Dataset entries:
###
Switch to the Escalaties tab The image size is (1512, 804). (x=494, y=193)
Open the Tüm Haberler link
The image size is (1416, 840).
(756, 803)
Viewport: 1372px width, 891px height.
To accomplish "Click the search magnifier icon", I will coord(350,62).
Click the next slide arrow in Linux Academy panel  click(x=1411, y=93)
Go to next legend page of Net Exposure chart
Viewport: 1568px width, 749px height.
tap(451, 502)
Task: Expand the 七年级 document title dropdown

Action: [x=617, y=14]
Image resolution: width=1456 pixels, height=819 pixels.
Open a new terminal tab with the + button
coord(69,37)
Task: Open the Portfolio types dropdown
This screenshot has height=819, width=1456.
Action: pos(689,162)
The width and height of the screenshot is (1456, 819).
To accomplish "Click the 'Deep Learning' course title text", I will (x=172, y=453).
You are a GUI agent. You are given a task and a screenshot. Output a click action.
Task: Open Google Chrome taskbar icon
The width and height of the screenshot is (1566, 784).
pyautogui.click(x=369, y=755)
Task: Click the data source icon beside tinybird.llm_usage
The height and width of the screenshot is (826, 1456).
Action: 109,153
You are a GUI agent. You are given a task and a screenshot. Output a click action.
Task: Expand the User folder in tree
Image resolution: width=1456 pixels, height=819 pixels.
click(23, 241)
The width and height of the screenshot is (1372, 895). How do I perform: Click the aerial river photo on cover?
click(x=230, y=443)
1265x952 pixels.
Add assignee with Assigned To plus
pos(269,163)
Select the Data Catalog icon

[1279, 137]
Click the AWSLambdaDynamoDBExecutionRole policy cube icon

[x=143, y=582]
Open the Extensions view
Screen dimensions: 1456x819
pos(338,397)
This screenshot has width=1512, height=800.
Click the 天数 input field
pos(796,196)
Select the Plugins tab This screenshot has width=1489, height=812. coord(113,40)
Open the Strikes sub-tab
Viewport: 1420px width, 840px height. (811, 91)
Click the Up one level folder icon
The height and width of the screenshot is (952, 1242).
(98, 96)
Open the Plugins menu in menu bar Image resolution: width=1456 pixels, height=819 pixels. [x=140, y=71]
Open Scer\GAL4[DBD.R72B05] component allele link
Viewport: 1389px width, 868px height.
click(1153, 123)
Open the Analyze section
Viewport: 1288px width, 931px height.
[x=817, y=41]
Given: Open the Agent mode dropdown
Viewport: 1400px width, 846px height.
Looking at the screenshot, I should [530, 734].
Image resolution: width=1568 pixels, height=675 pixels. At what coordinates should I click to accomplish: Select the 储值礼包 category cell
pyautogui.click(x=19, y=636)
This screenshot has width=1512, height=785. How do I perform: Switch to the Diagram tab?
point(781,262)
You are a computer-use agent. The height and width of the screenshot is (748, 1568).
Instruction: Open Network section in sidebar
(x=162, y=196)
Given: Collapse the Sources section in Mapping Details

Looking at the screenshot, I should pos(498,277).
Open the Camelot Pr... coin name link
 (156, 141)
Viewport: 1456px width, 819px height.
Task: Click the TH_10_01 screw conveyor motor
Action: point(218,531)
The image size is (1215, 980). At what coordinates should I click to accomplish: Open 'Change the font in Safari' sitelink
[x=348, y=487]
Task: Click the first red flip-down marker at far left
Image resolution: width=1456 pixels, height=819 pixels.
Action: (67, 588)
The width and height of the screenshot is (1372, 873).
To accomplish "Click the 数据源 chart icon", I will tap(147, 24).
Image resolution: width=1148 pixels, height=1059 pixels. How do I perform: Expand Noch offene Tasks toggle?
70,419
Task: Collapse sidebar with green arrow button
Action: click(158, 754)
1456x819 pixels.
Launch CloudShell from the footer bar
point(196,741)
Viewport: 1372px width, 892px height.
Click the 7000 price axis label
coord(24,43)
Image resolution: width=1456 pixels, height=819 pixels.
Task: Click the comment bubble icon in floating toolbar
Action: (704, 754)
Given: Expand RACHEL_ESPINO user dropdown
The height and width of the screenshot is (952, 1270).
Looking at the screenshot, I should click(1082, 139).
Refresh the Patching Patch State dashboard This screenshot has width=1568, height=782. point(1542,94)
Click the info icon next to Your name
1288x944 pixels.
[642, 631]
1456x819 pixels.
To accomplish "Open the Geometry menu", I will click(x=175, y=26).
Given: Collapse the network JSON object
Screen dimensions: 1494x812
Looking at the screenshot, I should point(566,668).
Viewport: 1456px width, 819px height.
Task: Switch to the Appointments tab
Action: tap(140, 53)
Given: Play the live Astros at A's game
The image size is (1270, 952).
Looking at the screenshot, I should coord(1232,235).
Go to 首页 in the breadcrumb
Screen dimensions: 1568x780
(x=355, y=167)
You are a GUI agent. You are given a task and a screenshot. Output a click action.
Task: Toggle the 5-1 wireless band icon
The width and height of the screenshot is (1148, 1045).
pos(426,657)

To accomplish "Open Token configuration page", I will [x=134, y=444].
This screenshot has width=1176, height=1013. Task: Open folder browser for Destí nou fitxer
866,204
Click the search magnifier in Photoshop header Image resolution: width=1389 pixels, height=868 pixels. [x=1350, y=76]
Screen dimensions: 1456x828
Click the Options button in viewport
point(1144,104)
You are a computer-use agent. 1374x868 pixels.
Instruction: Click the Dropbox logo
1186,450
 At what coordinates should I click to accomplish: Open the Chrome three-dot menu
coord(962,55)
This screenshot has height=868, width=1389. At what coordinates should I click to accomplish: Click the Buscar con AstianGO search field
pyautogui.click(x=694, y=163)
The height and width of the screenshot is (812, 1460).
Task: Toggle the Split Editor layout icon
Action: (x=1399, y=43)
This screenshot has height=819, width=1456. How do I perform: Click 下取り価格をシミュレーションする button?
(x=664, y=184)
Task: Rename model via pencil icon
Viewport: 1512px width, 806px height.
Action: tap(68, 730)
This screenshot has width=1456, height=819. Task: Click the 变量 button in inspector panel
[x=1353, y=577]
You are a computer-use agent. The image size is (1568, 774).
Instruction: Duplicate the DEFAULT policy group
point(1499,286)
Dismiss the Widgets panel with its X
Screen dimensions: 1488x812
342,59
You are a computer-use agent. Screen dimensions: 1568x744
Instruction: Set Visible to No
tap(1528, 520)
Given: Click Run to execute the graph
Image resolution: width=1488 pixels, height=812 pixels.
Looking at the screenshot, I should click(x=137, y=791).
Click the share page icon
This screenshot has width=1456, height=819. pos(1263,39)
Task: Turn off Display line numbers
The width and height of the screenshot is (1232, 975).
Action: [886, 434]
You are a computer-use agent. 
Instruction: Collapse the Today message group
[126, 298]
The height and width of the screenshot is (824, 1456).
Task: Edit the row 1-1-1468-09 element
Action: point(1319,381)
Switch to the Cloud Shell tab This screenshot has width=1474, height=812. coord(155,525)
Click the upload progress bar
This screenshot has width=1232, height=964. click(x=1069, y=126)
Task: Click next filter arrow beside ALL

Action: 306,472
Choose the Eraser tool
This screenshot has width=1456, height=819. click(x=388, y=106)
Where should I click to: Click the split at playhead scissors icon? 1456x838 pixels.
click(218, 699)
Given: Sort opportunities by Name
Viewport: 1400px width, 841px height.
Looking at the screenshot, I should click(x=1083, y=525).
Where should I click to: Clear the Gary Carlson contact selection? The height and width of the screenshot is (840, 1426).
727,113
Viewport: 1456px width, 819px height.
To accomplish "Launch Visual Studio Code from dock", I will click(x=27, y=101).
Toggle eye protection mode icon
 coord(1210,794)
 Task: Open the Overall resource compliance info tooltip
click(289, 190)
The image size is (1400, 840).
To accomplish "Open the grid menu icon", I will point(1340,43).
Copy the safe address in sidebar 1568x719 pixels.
###
**TASK REQUIREMENTS:**
In the entries above, find each line that has the word "computer". Copy it.

**TASK RESPONSE:**
You are a computer-use agent. The height and width of the screenshot is (748, 1568).
You are a computer-use agent. 1374x868 pixels.
You are a computer-use agent. The image size is (1568, 774).
You are a computer-use agent. Screen dimensions: 1568x744
You are a computer-use agent. 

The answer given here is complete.